_EXERCISE AIM_: Please copy, exactly and with no pictures, only the lines from the one containing "Task: Tick the HTML checkbox" through the last line of the records.

THE INPUT section start

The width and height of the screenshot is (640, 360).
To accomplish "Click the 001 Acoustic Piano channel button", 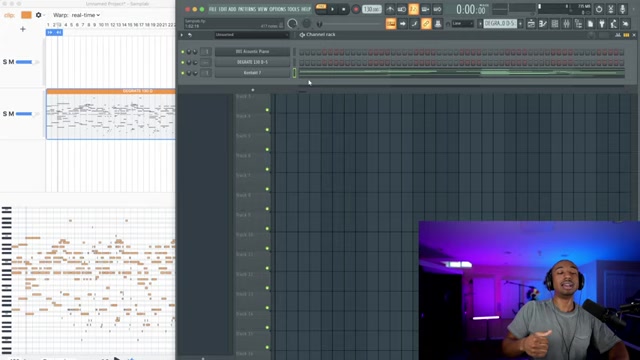I will coord(252,52).
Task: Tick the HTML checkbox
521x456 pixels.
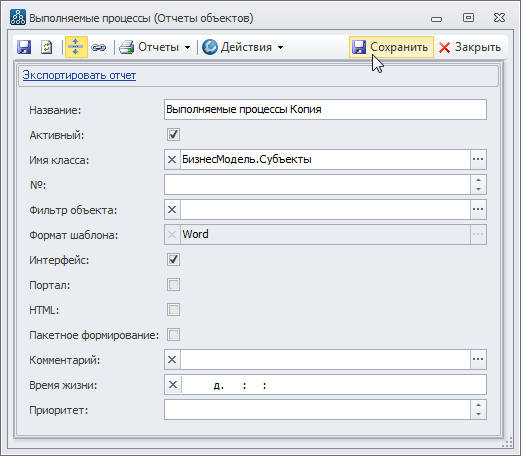Action: [173, 310]
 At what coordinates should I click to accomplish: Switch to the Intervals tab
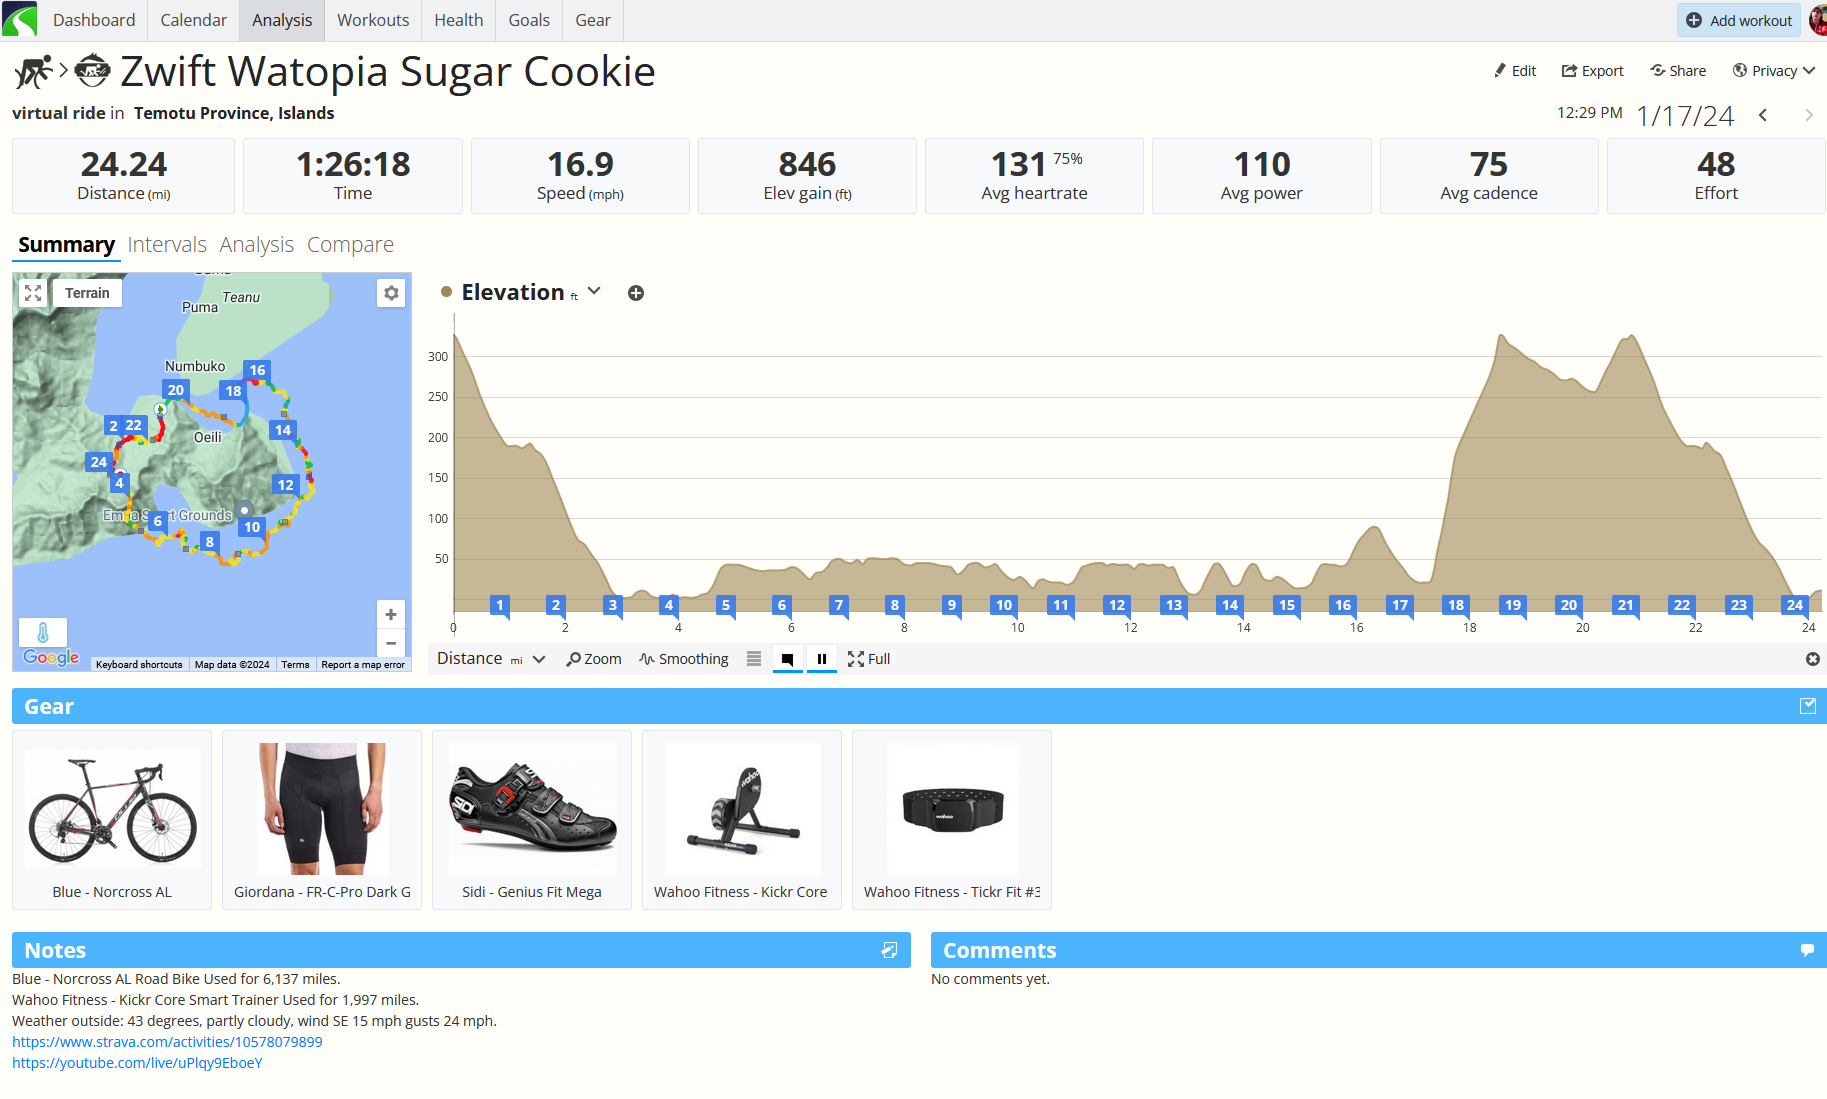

THE INPUT section end

_RESPONSE_:
Task: Tick the HTML checkbox
521x456 pixels.
Action: [173, 310]
 At what coordinates should I click to accomplish: Switch to the Intervals tab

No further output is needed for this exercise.